● Problem details
Your task is to repeat the data exactly, every line of it.

● Material provided
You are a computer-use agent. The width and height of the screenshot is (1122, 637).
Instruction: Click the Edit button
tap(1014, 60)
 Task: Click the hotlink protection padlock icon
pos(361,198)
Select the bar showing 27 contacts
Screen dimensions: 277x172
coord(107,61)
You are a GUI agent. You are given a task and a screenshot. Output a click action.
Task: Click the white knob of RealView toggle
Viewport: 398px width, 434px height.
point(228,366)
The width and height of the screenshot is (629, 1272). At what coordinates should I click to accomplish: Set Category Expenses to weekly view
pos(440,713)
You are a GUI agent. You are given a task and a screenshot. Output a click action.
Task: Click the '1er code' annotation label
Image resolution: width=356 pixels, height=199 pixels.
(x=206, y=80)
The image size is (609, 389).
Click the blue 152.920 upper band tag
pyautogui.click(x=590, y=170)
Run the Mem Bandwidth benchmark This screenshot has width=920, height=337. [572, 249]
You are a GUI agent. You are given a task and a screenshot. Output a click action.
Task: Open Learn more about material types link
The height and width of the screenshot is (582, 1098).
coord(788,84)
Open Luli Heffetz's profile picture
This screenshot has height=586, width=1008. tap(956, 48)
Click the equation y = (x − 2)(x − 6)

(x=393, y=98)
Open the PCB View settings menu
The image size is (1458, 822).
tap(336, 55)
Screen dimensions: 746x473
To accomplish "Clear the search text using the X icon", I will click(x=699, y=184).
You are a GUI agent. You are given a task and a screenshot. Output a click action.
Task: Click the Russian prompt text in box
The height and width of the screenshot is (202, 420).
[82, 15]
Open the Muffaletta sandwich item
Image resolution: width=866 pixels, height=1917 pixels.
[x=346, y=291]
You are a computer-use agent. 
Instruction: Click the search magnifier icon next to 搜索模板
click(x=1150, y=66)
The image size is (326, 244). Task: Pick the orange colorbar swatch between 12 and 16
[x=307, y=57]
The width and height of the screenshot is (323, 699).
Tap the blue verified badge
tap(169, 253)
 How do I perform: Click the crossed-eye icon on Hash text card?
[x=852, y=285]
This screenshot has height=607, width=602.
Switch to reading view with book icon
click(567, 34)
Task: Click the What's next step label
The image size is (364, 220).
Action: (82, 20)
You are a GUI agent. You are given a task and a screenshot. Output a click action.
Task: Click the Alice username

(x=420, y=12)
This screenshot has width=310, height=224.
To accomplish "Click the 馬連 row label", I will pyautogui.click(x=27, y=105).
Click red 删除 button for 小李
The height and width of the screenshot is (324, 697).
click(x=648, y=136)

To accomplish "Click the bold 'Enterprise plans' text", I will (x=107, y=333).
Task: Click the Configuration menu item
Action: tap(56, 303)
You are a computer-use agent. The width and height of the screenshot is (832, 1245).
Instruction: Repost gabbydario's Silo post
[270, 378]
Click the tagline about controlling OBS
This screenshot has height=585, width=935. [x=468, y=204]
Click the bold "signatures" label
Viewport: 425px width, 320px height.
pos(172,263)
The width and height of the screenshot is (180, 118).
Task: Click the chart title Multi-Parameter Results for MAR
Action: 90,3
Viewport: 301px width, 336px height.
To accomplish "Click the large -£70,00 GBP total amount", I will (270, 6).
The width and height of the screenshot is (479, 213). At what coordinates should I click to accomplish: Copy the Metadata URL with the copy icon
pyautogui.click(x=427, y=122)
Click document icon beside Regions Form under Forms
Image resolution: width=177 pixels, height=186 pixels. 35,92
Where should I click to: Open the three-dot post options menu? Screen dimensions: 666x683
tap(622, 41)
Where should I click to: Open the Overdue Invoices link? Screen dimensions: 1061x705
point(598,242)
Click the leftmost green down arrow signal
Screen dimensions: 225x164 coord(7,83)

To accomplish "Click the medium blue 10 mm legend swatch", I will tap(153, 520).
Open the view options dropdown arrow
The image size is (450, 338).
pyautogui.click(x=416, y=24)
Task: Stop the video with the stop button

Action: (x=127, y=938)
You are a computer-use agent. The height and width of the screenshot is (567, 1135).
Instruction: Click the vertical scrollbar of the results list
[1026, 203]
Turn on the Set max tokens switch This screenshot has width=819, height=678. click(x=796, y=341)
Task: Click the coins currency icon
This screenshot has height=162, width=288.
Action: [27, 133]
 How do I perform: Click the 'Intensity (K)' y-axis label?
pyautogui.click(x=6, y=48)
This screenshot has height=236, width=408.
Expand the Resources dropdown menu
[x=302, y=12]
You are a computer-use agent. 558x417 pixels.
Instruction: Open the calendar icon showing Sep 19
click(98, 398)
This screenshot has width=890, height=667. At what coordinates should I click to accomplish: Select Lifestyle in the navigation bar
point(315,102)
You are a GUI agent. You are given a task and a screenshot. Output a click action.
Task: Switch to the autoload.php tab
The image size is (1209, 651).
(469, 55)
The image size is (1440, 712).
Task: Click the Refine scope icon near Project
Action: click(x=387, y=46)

● Response below
You are a computer-use agent. The width and height of the screenshot is (1122, 637).
Instruction: Click the Edit button
tap(1014, 60)
 Task: Click the hotlink protection padlock icon
pos(361,198)
Select the bar showing 27 contacts
Screen dimensions: 277x172
coord(107,61)
You are a GUI agent. You are given a task and a screenshot. Output a click action.
Task: Click the white knob of RealView toggle
Viewport: 398px width, 434px height.
point(228,366)
The width and height of the screenshot is (629, 1272). At what coordinates should I click to accomplish: Set Category Expenses to weekly view
pos(440,713)
You are a GUI agent. You are given a task and a screenshot. Output a click action.
Task: Click the '1er code' annotation label
Image resolution: width=356 pixels, height=199 pixels.
(x=206, y=80)
The image size is (609, 389).
Click the blue 152.920 upper band tag
pyautogui.click(x=590, y=170)
Run the Mem Bandwidth benchmark This screenshot has width=920, height=337. [572, 249]
You are a GUI agent. You are given a task and a screenshot. Output a click action.
Task: Open Learn more about material types link
The height and width of the screenshot is (582, 1098).
coord(788,84)
Open Luli Heffetz's profile picture
This screenshot has height=586, width=1008. tap(956, 48)
Click the equation y = (x − 2)(x − 6)

(x=393, y=98)
Open the PCB View settings menu
The image size is (1458, 822).
tap(336, 55)
Screen dimensions: 746x473
To accomplish "Clear the search text using the X icon", I will click(x=699, y=184).
You are a GUI agent. You are given a task and a screenshot. Output a click action.
Task: Click the Russian prompt text in box
The height and width of the screenshot is (202, 420).
[82, 15]
Open the Muffaletta sandwich item
Image resolution: width=866 pixels, height=1917 pixels.
[x=346, y=291]
You are a computer-use agent. 
Instruction: Click the search magnifier icon next to 搜索模板
click(x=1150, y=66)
The image size is (326, 244). Task: Pick the orange colorbar swatch between 12 and 16
[x=307, y=57]
The width and height of the screenshot is (323, 699).
Tap the blue verified badge
tap(169, 253)
 How do I perform: Click the crossed-eye icon on Hash text card?
[x=852, y=285]
This screenshot has height=607, width=602.
Switch to reading view with book icon
click(567, 34)
Task: Click the What's next step label
The image size is (364, 220).
Action: (82, 20)
You are a GUI agent. You are given a task and a screenshot. Output a click action.
Task: Click the Alice username

(x=420, y=12)
This screenshot has width=310, height=224.
To accomplish "Click the 馬連 row label", I will pyautogui.click(x=27, y=105).
Click red 删除 button for 小李
The height and width of the screenshot is (324, 697).
click(x=648, y=136)

To accomplish "Click the bold 'Enterprise plans' text", I will (x=107, y=333).
Task: Click the Configuration menu item
Action: tap(56, 303)
You are a computer-use agent. The width and height of the screenshot is (832, 1245).
Instruction: Repost gabbydario's Silo post
[270, 378]
Click the tagline about controlling OBS
This screenshot has height=585, width=935. [x=468, y=204]
Click the bold "signatures" label
Viewport: 425px width, 320px height.
pos(172,263)
The width and height of the screenshot is (180, 118).
Task: Click the chart title Multi-Parameter Results for MAR
Action: 90,3
Viewport: 301px width, 336px height.
To accomplish "Click the large -£70,00 GBP total amount", I will (270, 6).
The width and height of the screenshot is (479, 213). At what coordinates should I click to accomplish: Copy the Metadata URL with the copy icon
pyautogui.click(x=427, y=122)
Click document icon beside Regions Form under Forms
Image resolution: width=177 pixels, height=186 pixels. 35,92
Where should I click to: Open the three-dot post options menu? Screen dimensions: 666x683
tap(622, 41)
Where should I click to: Open the Overdue Invoices link? Screen dimensions: 1061x705
point(598,242)
Click the leftmost green down arrow signal
Screen dimensions: 225x164 coord(7,83)

To accomplish "Click the medium blue 10 mm legend swatch", I will tap(153, 520).
Open the view options dropdown arrow
The image size is (450, 338).
pyautogui.click(x=416, y=24)
Task: Stop the video with the stop button

Action: (x=127, y=938)
You are a computer-use agent. The height and width of the screenshot is (567, 1135).
Instruction: Click the vertical scrollbar of the results list
[1026, 203]
Turn on the Set max tokens switch This screenshot has width=819, height=678. click(x=796, y=341)
Task: Click the coins currency icon
This screenshot has height=162, width=288.
Action: [27, 133]
 How do I perform: Click the 'Intensity (K)' y-axis label?
pyautogui.click(x=6, y=48)
This screenshot has height=236, width=408.
Expand the Resources dropdown menu
[x=302, y=12]
You are a computer-use agent. 558x417 pixels.
Instruction: Open the calendar icon showing Sep 19
click(98, 398)
This screenshot has width=890, height=667. At what coordinates should I click to accomplish: Select Lifestyle in the navigation bar
point(315,102)
You are a GUI agent. You are given a task and a screenshot. Output a click action.
Task: Switch to the autoload.php tab
The image size is (1209, 651).
(469, 55)
The image size is (1440, 712).
Task: Click the Refine scope icon near Project
Action: click(x=387, y=46)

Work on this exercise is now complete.